Olivia Telford, 7, from Pirinoa School, comes to grips with the scales and fins of the aquatic world during a Year 3 and 4 Biology Two-Day Extension programme.
Olivia Telford, 7, from Pirinoa School, comes to grips with the scales and fins of the aquatic world during a Year 3 and 4 Biology Two-Day Extension programme.
Primary school students throughout Wairarapa have been opening their eyes to the living world around them.
Tutor Morag O'Driscoll, a former primary and secondary science teacher, has been leading the Year 3 and 4 Biology Two-Day Extension programme for classrooms across the region as part of the Wairarapa REAP SchoolsProgrammes.
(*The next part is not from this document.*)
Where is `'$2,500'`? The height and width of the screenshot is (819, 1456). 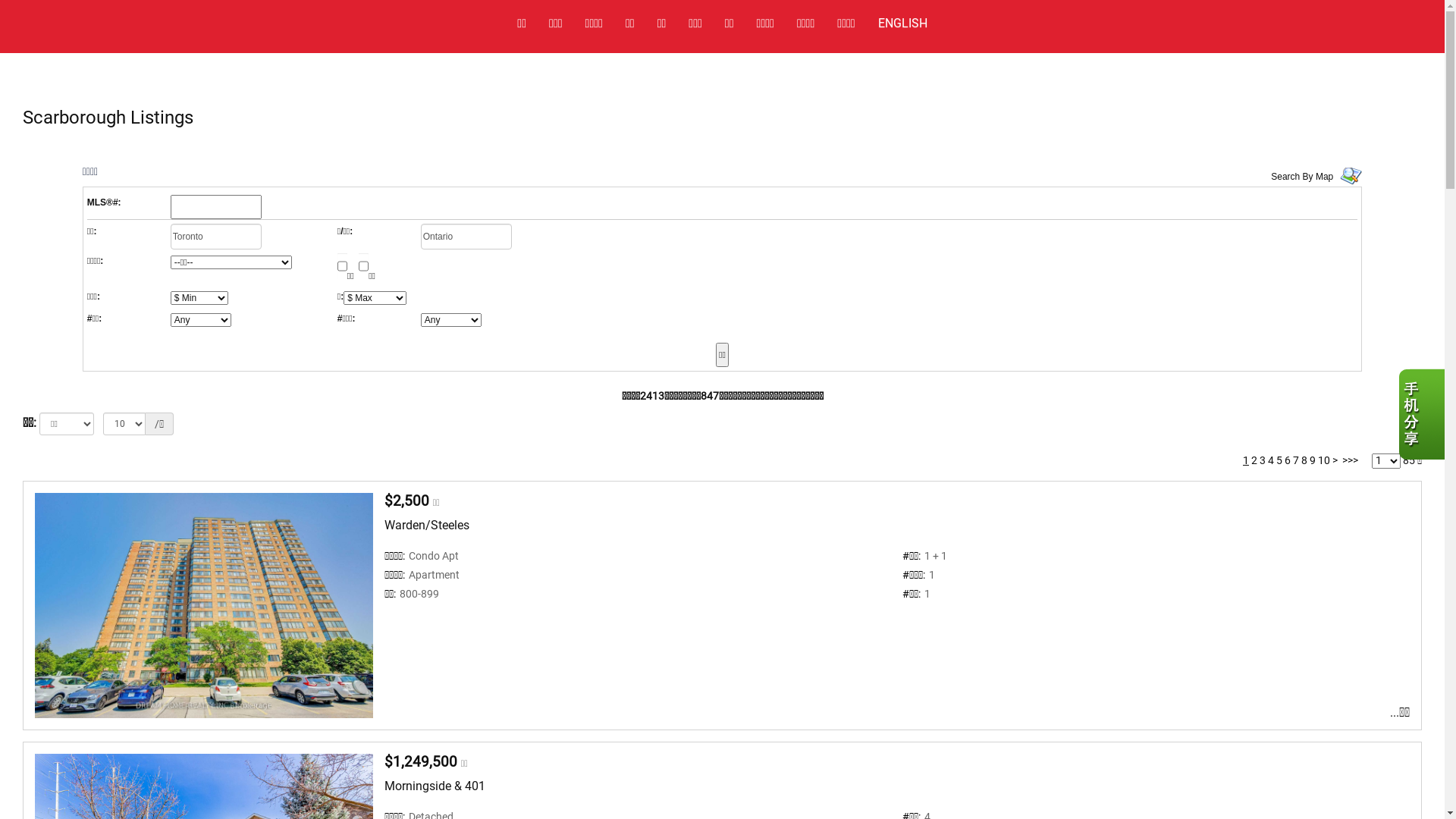
'$2,500' is located at coordinates (406, 500).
Wairarapa REAP schools liaison Trudy Sears said Mrs O'Driscoll had an enduring curiosity and concern for the environment and "this passion comes through in her teaching of the science subjects".
Ms Sears said the two-day biology workshop had been already completed at Masterton Primary School for a class of 20 students drawn from nine schools in the town, and at Featherston School for 20 students from 10 schools in South Wairarapa.
The latest programme was held at Hillcrest School in Pahiatua on Thursday and Friday and involved 20 students from a half dozen schools in northern Wairarapa, Ms Sears said.
Students selected for the programme had shown a keen interest in sciences, displayed curiosity, and were self-motivated, she said.
The programme leads students through the use of a microscope to inspect different plants and learn the biology of differing plant types, leaves and stems, and the process of photosynthesis. Fungi and yeast also were examined, along with the "living world" of animals, mammals, birds and marine life.
Students also explored what yeast needs to live, the classification of animals and their adaptations, food chains, and what makes up different different types of animals.